Pick each line containing "computer" out of the records.

━━━━━━━━━━

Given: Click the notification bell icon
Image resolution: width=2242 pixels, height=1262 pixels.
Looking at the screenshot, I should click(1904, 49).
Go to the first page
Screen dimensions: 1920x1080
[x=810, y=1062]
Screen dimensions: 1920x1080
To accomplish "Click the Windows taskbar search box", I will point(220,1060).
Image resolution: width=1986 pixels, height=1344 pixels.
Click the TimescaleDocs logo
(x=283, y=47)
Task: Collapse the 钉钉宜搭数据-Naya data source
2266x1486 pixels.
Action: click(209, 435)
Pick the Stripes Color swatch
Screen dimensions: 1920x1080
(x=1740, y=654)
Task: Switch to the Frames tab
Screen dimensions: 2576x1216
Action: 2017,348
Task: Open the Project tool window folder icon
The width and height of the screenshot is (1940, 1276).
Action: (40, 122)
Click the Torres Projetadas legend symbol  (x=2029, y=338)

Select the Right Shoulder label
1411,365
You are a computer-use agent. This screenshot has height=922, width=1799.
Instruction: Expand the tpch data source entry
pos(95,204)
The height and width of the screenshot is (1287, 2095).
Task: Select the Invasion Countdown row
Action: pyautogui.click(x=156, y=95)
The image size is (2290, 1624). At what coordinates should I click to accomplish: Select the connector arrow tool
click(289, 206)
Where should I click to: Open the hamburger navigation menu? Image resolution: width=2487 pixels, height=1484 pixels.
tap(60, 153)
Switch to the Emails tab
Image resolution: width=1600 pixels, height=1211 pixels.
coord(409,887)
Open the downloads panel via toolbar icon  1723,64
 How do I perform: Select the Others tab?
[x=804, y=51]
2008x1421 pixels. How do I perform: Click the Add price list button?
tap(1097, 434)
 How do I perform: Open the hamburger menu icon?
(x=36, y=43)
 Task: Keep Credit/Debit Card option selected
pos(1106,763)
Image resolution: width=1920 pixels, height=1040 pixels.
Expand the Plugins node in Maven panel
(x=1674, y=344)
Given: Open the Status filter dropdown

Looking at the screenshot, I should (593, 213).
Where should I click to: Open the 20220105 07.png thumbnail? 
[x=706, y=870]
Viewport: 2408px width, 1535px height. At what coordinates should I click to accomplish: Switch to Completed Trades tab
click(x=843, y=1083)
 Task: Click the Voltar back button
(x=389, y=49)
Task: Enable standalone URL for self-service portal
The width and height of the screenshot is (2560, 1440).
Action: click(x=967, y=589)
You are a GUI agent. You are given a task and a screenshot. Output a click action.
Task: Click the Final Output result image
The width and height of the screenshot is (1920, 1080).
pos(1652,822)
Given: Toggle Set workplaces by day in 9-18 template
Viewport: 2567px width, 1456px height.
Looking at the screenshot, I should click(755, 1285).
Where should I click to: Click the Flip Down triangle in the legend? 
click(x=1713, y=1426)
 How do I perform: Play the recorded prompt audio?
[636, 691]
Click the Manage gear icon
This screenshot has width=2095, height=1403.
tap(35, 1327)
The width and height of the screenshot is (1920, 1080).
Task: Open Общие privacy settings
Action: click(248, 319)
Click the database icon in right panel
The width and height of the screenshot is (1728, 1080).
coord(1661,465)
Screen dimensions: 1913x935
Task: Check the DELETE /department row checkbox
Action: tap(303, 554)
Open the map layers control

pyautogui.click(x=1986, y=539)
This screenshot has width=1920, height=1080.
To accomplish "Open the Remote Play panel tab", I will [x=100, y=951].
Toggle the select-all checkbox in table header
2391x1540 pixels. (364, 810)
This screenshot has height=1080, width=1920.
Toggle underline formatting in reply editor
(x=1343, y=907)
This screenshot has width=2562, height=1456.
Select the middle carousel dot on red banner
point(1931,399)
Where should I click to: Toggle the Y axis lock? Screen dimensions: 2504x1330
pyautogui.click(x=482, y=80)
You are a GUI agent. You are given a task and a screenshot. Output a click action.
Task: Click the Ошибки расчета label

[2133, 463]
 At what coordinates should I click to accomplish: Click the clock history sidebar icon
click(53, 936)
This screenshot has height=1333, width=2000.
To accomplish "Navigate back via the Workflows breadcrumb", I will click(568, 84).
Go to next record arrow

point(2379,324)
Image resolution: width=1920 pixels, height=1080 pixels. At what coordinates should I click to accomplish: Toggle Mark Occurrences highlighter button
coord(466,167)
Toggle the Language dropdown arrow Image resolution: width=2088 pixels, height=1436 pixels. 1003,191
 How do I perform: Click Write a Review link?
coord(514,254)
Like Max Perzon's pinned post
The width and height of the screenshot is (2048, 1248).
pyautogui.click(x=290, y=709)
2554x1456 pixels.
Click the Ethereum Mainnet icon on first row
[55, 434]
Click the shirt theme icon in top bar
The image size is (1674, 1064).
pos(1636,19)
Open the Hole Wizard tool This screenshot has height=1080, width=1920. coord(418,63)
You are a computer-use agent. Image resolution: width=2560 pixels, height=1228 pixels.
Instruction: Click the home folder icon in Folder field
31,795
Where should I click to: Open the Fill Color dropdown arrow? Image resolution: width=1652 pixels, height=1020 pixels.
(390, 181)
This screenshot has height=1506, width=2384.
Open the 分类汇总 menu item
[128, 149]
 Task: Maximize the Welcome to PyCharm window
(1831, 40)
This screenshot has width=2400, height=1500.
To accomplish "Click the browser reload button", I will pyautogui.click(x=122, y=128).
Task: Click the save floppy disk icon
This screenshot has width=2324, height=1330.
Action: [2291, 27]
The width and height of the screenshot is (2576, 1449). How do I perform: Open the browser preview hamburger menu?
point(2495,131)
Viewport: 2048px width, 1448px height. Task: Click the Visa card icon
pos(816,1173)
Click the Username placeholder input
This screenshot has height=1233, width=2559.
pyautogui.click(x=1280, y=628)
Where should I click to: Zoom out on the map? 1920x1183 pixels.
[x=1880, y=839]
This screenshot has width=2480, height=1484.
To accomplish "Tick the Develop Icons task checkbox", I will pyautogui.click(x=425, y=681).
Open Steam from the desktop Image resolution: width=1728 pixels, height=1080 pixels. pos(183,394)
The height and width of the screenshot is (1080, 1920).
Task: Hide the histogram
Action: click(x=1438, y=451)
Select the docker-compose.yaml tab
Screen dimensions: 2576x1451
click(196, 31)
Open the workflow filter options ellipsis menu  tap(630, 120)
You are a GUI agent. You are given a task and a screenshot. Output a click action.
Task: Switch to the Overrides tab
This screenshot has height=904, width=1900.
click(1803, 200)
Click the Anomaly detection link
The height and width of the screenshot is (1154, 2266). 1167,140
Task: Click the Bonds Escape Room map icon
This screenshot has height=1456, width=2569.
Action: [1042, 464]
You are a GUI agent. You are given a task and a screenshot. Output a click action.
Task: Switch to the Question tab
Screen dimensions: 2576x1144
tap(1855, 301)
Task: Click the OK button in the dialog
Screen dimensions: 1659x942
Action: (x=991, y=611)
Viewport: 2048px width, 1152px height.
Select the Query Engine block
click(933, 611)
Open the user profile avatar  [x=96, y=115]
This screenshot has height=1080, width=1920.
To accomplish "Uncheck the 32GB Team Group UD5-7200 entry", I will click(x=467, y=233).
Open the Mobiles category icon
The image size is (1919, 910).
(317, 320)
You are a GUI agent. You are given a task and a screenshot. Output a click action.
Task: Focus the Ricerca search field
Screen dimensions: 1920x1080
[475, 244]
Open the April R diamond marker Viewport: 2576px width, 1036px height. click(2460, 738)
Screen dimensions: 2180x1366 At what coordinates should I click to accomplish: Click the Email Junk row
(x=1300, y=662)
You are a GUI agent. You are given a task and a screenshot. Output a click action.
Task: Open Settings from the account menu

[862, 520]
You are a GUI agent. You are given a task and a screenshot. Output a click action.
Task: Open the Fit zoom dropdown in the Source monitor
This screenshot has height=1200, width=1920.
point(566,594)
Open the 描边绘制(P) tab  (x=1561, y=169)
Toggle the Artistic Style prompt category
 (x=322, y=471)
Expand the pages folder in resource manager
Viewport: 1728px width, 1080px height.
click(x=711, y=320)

━━━━━━━━━━

§ WRITTEN ANSWER
You are a computer-use agent. This screenshot has height=922, width=1799.
You are a computer-use agent. Image resolution: width=2560 pixels, height=1228 pixels.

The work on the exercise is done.